Гермиона нервно хрустит пальцами, а я пожимаю плечами: - Почти ничего. Только некоторые политические новости, - я перевожу взгляд на Гермиону, - как ты узнала? «Пророка» же сегодня нет?
- У Лавинии Дженнингс брат работал в одном из офисов. Сити ведь деловой район. Она магглорожденная, и ей никто не объяснял, что надо держать в секрете происходящее, - губы Гермионы вздрагивают. – Ну а теперь уже поздно. То, что случилось… - она умолкает, глядя на Луну, та кивает, - и то, что произошло сегодня… Конечно, магглы не знают об уничтожении редакции магического журнала. Для них взрывы в Сити – просто провокация, очередные теракты… Но маги-то знают все! Гарри, меня убивает бездействие Министерства и безмолвие Дамблдора! Неужели и в этот раз все промолчат?
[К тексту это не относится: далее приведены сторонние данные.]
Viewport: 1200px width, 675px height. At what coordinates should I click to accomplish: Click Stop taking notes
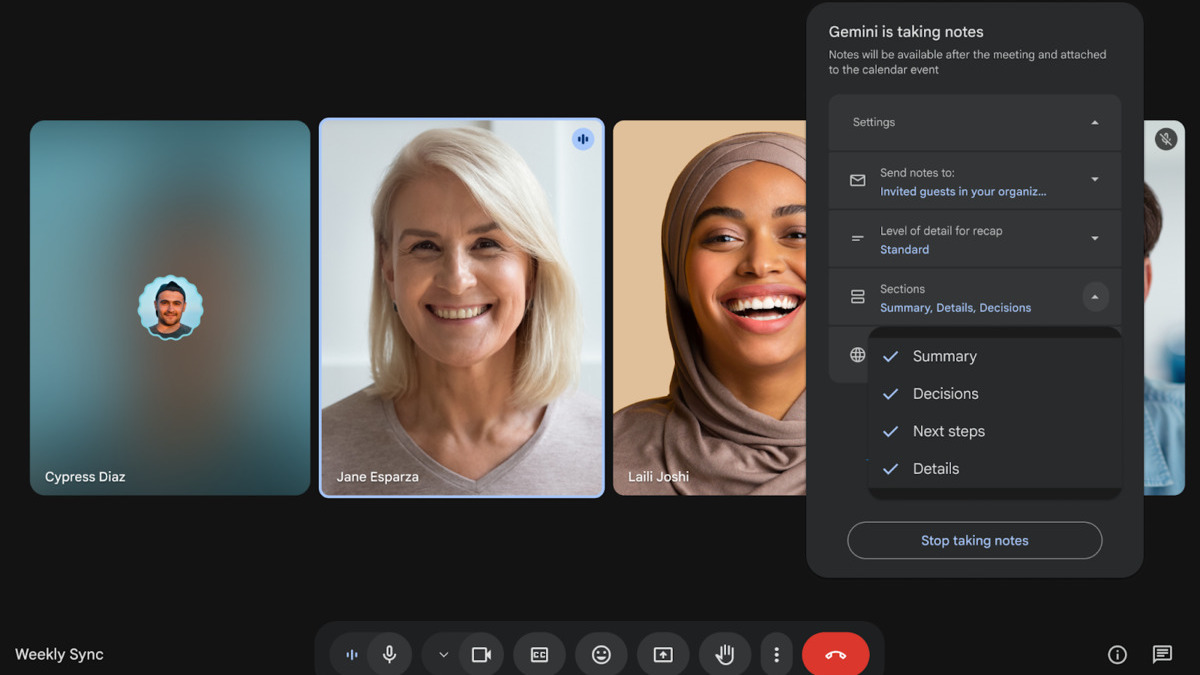coord(974,540)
- Конечно, промолчат, - Луна выплевывает травинку, - директор не хочет паники, он ждет какого-то конкретного срока. Что-то должно случиться, так он сказал.
- Не через год ли? – с нехорошим предчувствием спрашиваю я.
- В мае, кажется, - она кивает.
О Боже. Да нет, нет у нас впереди года! Эти провокации унесут жизни огромного количества людей – пока я не выйду к нему. А когда выйду – где гарантия, что ожидание не было напрасным, что я справлюсь?
Мысль о собственной смертности приводит в ужас. Я не хочу умирать. Я не хочу, чтобы именно мне суждено было принимать решение. Я не хочу – но буду. Я могу прятаться от него всю жизнь – но я знаю, что не сделаю этого. Каждый день добавляет имена к списку жертв Риддла, и этому надо положить конец.
- Что такое «теракты»? – терпеливо спрашивает Луна уже в четвертый раз.
- Гарри…
Я научился блокировать сознание. Я освоил огромное количество защищающих тело и разум чар. Я пусть и несовершенно, но умею обороняться. Настало время учиться наступать.
- Извините, - говорю я, поворачиваюсь и скорым шагом ухожу обратно по дорожке, по которой мы только что пришли с Луной, а она и Гермиона стоят и смотрят мне вслед.
«Запомните, Поттер, страха не знают только безумцы, - обронил он однажды, - нормальные люди должны испытывать это чувство. Вопрос в том, как они поступают, когда ощущают страх. Отступают – или стиснув зубы идут вперед. Смелость заключена в преодолении себя». Я испытываю страх. Я уже почти хочу проверить, способен ли я с ним справиться. Завернув за поворот, который делает петляющая между деревьями дорожка, я останавливаюсь и обхватываю себя руками за плечи. А потом начинаю пробираться к замку прямо через подлесок, чтобы ни с кем не столкнуться. Несмотря на противоречивые чувства, переполняющие меня, я не испытываю желания сдаться. Еще поборемся, не так ли? Тебе не так долго ждать меня, Ридлл. Я иду на легилименцию.
*** - Можно? Я притворяю за собой дверь и медлю перед тем, как наложить запирающее заклинание. После секундной заминки накладываю: пусть будет. В последнее время мне не хочется, чтобы нас могли увидеть. Закончив, я оборачиваюсь – и мимо плеча пролетает луч заглушающего заклятья. Похоже, наши мысли движутся в одном направлении.
Я помню, что ему не понравилась в прошлый раз моя излишняя осведомленность, но кого еще я могу спросить в этом замке, рассчитывая получить ответ? Произнесенный раздраженным тоном, но честный. Не к Дамблдору же идти.